▶ PROBLEMS TO SOLVE
[1] In the BS 5852 information, how long after the start of the test is the gas flame removed for ignition source 3?
[2] Can you express the lines of the records starting at the line containing "Viewport: 863px width, 624px height." and ending at the line containing "Action: pos(414,48)" as a JSON list of strings, one string per line, with blank lines and pictures left out?

CERTIFICATE

Information about BS 5852

Information about BS 5852:2006
Methods of test for assessment of the ignitability of upholstered seating by smouldering and flaming ignition sources.
Standard
Methods of test for assessment of the ignitability of upholstered seating by smouldering and flaming ignition sources.
Why test according to this standard?
The standard is used to assess the ignitability of material combinations, such as covers and fillings used in upholstered seating, when subjected to a smouldering cigarette and a match flame equivalent as ignition source.
In United Kingdom all items of domestic upholstered furniture must meet the “Furniture and Furnishings (Fire) (Safety) Regulations 1988” with amendments.
Example of materials that can be tested according to this standard
Combinations of covering and filling materials that are used in upholstered furniture.
Covers/fabrics can also be tested in combination with standard fillings.
Sample dimensions
Complete test with 1 ignition source
Cover/interliner/wadding, 3 pieces with the dimensions 1100 x 650 mm.
Filling, 3 pieces with the dimensions 450 x 450 x 75 mm.
Filling, 3 pieces with the dimensions 450 x 300 x 75 mm.
The thickness of 75 mm regards the filling together with any wadding.
If the filling differs between the seat, back, armrests, etc. all fillings must be tested seperately.
Indicative test
One piece each of the above stated material.
Test of a complete furniture
3 sets of the finished furniture as in end-use.
Short test description
The tests are performed in a test cabinet with a calibrated air flow. The cover fabric and the filling are put in a test rig to create a small sofa with a 90º angle between seat and back. The ignition sources are located in the junction between seat and back. There are six different ignition sources, numbered 2-7. ignition sources 2-3 are gas flames and ignition sources 4-7 are wooden cribs (the higher number the larger gas flame/crib).
During the gas flame tests the test assembly is not allowed to smoulder for more than 30 minutes from the start of the test (60 minutes for wooden cribs). The test assembly is not allowed to show evidence of charring more than 100 mm in any direction apart from upwards from the ignition source. The gas flames are removed after 40 seconds (ignition source 2) or 70 seconds (ignition source 3). No flaming is allowed to continue for more than 120 seconds after removal of the burner tube. No flaming is allowed to continue for more than 10 minutes after start of the test with ignition source 5 (13 minutes with ignition source 6-7).

▶ EXTRACTED MATERIAL

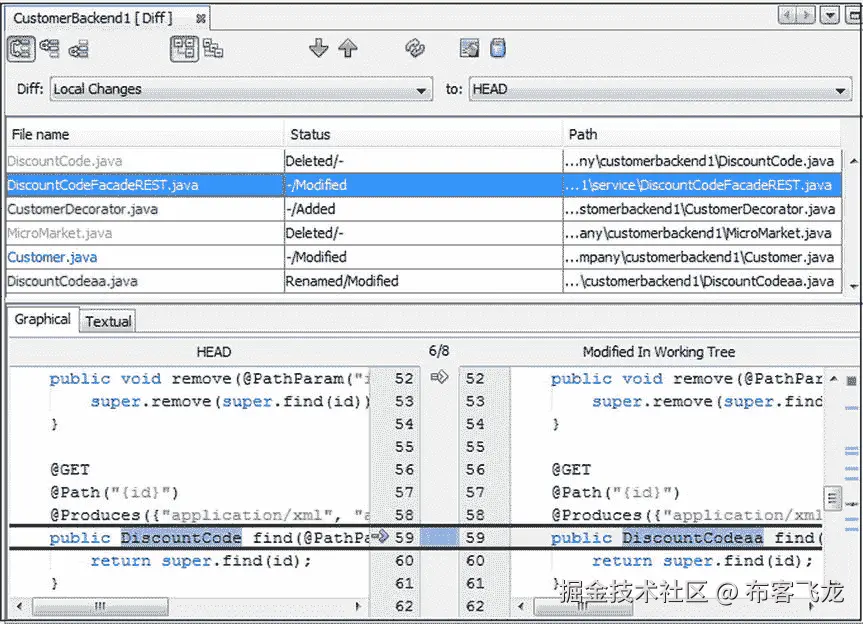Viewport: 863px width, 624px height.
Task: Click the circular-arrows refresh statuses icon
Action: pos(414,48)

* * *

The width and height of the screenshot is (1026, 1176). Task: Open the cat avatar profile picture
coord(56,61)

---

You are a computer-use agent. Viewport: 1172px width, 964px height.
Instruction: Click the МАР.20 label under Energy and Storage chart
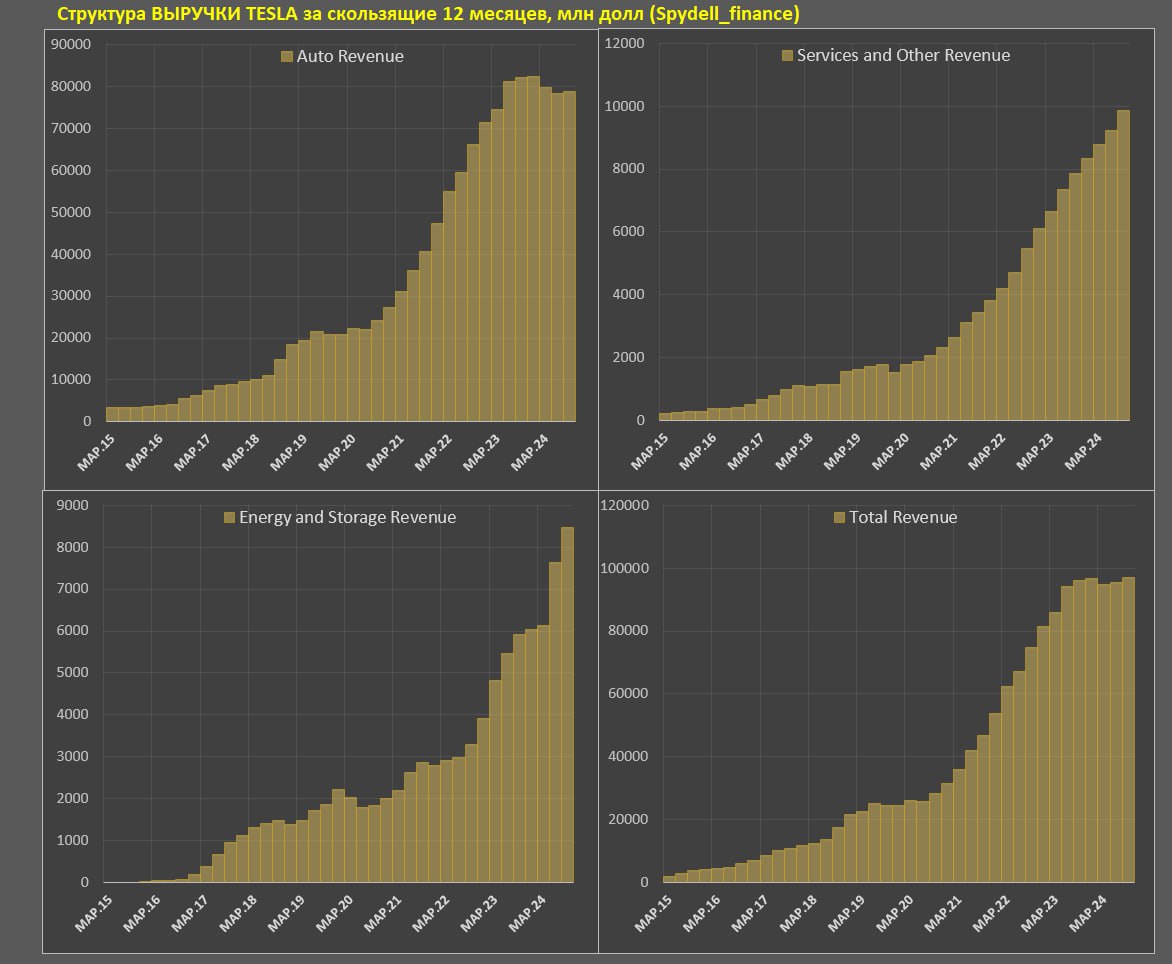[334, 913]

▶ THE SOLUTIONS
[1] 70 seconds

[2]
[
  "Viewport: 863px width, 624px height.",
  "Task: Click the circular-arrows refresh statuses icon",
  "Action: pos(414,48)"
]